[[ Input data open ]]

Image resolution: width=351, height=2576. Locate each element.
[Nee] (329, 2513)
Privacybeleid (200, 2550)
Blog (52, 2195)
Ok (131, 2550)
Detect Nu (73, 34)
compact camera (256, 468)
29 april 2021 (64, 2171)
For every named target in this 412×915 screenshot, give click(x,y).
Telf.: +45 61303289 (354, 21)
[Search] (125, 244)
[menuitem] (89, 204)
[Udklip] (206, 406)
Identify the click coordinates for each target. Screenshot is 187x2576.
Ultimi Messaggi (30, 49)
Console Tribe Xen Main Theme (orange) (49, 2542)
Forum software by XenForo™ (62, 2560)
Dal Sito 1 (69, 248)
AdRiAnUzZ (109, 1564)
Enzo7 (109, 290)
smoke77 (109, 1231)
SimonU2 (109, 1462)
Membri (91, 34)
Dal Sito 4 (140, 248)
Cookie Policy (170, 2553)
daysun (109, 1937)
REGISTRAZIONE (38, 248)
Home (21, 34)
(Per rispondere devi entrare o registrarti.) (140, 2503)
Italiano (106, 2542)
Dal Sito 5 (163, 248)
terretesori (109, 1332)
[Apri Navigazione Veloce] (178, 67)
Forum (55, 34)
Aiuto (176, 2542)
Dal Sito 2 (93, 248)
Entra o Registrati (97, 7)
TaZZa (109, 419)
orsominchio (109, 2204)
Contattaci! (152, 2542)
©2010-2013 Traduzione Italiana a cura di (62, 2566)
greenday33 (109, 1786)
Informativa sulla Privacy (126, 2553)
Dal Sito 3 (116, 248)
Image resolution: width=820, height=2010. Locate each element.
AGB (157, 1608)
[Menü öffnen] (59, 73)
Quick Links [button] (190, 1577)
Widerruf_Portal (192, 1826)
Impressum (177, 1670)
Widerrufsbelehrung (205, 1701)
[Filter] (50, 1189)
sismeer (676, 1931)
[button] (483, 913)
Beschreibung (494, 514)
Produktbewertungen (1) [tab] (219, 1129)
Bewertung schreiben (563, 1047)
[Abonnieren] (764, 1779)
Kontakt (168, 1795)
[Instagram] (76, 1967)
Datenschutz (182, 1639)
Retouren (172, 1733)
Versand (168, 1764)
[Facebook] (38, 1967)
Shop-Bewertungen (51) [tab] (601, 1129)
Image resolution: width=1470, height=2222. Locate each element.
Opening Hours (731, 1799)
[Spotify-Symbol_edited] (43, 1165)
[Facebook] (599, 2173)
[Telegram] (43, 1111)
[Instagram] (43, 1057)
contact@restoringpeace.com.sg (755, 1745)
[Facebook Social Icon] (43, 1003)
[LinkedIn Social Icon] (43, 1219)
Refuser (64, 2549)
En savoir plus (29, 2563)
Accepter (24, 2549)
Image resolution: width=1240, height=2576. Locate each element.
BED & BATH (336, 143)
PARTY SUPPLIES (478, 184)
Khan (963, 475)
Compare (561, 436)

[[ Input data closed ]]

§ Task description
All that belongs in the answer is the run of lines above from the line containing "smoke77 (109, 1231)" through the line containing "terretesori (109, 1332)", exactly as written.

§ Result below
smoke77 (109, 1231)
SimonU2 (109, 1462)
Membri (91, 34)
Dal Sito 4 (140, 248)
Cookie Policy (170, 2553)
daysun (109, 1937)
REGISTRAZIONE (38, 248)
Home (21, 34)
(Per rispondere devi entrare o registrarti.) (140, 2503)
Italiano (106, 2542)
Dal Sito 5 (163, 248)
terretesori (109, 1332)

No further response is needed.